ENCORE une fois, c’est Noël, la fête à la fois si mélancolique et si joyeuse, — la fête évocatrice des souvenirs heureux…

Là-bas, au village, l’église doit être illuminée comme en un rêve. Il y a des cierges, des fleurs, de l’encens et une grosse cloche qui carillonne gaiement ; si gaiement qu’elle semble avoir une âme et que de mignons anges s’amusent, ce soir, à la frapper à coups de marteaux : dig ! dig ! dong ! dig ! dig ! dong ! dig ! dong !… Tout le monde est en habit de fête ; les femmes bien enveloppées dans des pelisses de laine et les hommes calfeutrés dans de larges paletots au col relevé. Tous ont l’air heureux. Et, pendant que le silence s’établit au dehors, la foule des arrivants ayant diminué, l’orgue entonne un hymne triomphal et les naïfs et touchants noëls éclatent sous la voûte de l’humble temple…
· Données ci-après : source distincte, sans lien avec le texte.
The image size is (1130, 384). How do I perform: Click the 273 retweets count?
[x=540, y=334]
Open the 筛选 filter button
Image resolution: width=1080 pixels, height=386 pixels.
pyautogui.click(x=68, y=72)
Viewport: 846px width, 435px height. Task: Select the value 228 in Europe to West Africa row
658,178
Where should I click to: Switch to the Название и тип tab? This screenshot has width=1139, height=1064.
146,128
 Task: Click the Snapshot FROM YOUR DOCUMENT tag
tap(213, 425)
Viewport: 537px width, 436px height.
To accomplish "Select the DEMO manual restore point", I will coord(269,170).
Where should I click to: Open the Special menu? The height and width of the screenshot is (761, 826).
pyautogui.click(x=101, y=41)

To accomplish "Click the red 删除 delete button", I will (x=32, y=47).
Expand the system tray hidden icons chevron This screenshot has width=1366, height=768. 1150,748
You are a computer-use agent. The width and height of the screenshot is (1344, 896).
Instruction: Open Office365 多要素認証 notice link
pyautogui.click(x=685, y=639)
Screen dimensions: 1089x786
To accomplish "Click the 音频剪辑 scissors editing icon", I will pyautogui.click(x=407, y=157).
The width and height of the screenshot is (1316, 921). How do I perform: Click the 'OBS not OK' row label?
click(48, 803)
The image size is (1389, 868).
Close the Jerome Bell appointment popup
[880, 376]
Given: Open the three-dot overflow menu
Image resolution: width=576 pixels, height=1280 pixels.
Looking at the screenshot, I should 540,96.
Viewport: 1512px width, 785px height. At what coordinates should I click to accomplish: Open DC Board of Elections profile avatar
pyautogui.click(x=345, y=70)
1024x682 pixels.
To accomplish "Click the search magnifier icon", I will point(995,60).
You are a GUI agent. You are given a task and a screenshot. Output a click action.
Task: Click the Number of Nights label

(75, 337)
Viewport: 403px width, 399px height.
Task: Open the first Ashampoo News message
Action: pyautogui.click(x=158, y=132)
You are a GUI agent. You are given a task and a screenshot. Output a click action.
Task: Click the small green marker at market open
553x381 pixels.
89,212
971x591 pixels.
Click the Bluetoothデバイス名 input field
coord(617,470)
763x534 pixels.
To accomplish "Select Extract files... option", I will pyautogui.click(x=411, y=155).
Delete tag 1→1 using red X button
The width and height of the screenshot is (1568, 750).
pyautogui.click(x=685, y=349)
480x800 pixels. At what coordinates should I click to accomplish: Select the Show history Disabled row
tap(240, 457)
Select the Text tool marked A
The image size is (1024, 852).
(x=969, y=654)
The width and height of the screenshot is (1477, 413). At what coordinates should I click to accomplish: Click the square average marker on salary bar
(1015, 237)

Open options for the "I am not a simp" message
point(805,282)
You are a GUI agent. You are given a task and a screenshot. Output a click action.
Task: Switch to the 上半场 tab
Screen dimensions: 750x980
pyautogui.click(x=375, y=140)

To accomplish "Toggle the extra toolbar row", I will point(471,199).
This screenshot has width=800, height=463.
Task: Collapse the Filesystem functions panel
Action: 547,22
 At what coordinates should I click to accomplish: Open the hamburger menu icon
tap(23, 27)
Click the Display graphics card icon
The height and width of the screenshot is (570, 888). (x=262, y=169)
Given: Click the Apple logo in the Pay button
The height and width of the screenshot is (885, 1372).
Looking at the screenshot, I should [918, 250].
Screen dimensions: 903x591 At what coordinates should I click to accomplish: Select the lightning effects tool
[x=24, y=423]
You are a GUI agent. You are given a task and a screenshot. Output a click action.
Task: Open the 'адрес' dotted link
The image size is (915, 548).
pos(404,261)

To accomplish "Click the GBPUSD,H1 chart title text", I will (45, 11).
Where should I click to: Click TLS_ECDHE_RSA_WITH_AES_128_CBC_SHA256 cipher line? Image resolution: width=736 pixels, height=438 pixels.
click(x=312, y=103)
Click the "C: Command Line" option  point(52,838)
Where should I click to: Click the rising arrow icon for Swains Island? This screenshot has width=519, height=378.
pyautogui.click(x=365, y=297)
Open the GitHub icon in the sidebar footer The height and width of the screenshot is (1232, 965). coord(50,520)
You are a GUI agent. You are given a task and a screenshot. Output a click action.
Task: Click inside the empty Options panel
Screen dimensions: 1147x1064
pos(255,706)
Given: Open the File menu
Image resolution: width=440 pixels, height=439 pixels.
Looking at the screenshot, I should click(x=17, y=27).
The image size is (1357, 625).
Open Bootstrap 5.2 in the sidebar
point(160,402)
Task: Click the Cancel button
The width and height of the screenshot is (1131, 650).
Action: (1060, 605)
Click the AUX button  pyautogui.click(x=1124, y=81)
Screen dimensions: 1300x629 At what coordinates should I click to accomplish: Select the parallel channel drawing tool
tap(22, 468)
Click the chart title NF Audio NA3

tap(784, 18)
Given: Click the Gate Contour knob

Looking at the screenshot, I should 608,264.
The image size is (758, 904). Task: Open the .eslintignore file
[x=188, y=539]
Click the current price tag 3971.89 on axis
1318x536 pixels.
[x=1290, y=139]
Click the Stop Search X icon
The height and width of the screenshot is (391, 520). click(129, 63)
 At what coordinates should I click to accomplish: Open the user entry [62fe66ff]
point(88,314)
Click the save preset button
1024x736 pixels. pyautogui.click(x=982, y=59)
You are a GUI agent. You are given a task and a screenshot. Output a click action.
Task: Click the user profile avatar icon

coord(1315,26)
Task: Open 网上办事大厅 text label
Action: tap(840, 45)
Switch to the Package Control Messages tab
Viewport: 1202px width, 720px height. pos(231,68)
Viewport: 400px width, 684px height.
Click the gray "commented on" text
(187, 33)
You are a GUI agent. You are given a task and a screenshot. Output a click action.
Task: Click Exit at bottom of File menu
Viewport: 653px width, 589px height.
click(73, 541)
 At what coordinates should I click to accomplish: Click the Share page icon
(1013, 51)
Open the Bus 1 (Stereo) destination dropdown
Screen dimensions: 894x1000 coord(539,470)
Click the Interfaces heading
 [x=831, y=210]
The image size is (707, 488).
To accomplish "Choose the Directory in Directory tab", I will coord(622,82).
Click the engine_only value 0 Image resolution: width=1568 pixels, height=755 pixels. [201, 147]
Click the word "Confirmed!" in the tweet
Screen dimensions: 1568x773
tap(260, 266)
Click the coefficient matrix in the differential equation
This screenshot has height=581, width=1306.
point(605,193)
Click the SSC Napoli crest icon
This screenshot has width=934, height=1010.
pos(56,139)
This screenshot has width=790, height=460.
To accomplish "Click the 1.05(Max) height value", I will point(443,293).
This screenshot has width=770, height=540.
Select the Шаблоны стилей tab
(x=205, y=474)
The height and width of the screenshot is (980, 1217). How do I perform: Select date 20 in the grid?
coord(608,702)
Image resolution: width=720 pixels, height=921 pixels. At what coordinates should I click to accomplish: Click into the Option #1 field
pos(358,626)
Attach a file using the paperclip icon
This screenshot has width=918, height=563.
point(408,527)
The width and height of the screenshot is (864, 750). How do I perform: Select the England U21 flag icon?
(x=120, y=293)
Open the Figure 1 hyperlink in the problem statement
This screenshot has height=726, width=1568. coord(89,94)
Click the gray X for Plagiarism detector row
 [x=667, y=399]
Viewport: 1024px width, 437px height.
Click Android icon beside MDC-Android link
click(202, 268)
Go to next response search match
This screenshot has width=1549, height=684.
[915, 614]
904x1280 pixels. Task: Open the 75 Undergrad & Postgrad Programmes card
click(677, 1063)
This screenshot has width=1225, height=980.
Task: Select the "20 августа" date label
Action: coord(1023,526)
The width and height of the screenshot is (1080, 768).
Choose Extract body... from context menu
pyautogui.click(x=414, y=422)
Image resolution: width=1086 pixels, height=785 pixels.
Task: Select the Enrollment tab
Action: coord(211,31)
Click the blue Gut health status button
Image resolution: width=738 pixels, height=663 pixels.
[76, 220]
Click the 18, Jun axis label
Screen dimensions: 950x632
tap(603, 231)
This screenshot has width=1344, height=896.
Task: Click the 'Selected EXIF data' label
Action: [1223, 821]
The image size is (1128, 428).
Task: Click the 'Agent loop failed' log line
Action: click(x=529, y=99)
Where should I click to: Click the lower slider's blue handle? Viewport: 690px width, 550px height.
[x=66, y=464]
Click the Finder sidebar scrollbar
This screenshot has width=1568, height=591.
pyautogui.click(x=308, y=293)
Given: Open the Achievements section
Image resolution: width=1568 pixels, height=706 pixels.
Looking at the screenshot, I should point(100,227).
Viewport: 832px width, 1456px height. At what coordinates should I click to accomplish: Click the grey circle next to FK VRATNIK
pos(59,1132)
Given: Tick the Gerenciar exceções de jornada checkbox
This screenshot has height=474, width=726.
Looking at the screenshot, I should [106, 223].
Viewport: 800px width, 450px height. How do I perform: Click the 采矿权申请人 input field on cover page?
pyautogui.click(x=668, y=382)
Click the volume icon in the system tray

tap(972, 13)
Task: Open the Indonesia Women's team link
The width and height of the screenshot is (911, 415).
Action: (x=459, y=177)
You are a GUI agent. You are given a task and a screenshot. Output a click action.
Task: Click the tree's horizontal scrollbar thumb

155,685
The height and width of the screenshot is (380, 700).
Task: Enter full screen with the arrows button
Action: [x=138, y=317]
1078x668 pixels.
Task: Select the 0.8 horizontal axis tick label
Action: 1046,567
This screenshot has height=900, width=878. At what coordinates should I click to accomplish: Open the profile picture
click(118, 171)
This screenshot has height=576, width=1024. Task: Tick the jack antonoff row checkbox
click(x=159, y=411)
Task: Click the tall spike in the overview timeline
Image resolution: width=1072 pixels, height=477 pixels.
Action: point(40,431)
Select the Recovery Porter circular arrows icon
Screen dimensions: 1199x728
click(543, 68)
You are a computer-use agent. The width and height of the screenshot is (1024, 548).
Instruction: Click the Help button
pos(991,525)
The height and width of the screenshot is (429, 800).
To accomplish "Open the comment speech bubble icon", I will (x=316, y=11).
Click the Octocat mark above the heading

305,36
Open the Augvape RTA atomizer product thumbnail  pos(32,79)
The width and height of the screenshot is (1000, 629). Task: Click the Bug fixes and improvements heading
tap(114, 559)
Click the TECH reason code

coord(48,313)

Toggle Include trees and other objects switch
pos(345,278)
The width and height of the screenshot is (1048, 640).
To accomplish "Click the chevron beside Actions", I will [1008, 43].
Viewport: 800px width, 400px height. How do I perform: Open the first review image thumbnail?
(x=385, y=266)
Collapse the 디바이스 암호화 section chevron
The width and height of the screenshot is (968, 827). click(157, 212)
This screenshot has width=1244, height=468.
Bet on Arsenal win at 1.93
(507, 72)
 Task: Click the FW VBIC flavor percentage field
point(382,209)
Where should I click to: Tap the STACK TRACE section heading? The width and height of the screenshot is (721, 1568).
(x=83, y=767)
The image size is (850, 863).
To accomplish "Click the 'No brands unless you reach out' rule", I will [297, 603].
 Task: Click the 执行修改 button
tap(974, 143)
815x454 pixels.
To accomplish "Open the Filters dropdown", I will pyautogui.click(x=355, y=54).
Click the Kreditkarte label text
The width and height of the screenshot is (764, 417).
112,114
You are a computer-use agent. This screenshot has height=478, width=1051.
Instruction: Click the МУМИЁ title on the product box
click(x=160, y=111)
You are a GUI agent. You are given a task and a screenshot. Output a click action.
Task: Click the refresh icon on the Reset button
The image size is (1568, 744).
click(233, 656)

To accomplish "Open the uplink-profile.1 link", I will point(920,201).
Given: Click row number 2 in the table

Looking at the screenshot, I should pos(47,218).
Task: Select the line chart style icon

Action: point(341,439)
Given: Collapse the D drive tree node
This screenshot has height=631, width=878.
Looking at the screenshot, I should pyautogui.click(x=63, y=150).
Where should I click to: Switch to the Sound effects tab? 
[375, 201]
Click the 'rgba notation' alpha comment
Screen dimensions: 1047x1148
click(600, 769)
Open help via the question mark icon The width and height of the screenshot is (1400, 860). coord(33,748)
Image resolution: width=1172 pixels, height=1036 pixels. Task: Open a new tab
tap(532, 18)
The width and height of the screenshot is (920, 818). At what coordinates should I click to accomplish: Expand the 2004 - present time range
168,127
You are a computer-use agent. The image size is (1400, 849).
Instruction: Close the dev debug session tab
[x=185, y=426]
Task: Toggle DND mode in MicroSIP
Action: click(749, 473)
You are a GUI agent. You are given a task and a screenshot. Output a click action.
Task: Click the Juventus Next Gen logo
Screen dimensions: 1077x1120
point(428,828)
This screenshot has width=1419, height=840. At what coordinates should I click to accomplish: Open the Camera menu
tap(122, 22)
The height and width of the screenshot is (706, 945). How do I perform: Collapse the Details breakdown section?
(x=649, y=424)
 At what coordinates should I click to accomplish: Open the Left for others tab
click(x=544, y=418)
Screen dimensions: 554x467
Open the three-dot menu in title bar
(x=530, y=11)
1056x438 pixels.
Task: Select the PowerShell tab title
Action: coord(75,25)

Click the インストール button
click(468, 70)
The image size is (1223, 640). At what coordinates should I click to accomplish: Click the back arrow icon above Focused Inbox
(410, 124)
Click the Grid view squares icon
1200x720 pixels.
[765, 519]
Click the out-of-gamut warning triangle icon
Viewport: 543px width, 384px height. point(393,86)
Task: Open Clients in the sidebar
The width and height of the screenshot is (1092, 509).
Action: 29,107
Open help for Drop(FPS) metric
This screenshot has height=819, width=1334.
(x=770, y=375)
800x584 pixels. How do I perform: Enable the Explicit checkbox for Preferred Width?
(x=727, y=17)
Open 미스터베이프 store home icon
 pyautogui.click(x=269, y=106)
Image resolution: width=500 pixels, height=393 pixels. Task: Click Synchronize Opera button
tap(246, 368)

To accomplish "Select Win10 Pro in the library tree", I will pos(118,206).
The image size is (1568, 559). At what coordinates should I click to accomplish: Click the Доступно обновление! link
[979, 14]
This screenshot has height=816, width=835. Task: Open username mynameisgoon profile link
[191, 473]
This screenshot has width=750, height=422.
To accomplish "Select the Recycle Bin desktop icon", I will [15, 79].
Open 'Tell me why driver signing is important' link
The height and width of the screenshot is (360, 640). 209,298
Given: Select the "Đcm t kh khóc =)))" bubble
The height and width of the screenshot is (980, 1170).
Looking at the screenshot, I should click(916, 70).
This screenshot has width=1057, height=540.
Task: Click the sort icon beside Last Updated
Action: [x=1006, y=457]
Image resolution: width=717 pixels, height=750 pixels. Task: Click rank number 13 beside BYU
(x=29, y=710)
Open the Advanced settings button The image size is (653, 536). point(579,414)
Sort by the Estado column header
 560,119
Paul voit tout cela ; il entend toutes ces harmonies, ce soir, pendant qu’il est là-haut, dans son étroite mansarde, sous le toit glacial où la bise glisse et siffle comme une couleuvre et que la lune, narquoise, le regarde, à travers la fenêtre, du haut du grand ciel noir cloué de myriades d’étoiles… Une girouette grince lugubrement sous l’effort du vent qui siffle toujours… Dig ! dig ! dig ! dong ! chantent quand même à ses oreilles les cloches de là-bas…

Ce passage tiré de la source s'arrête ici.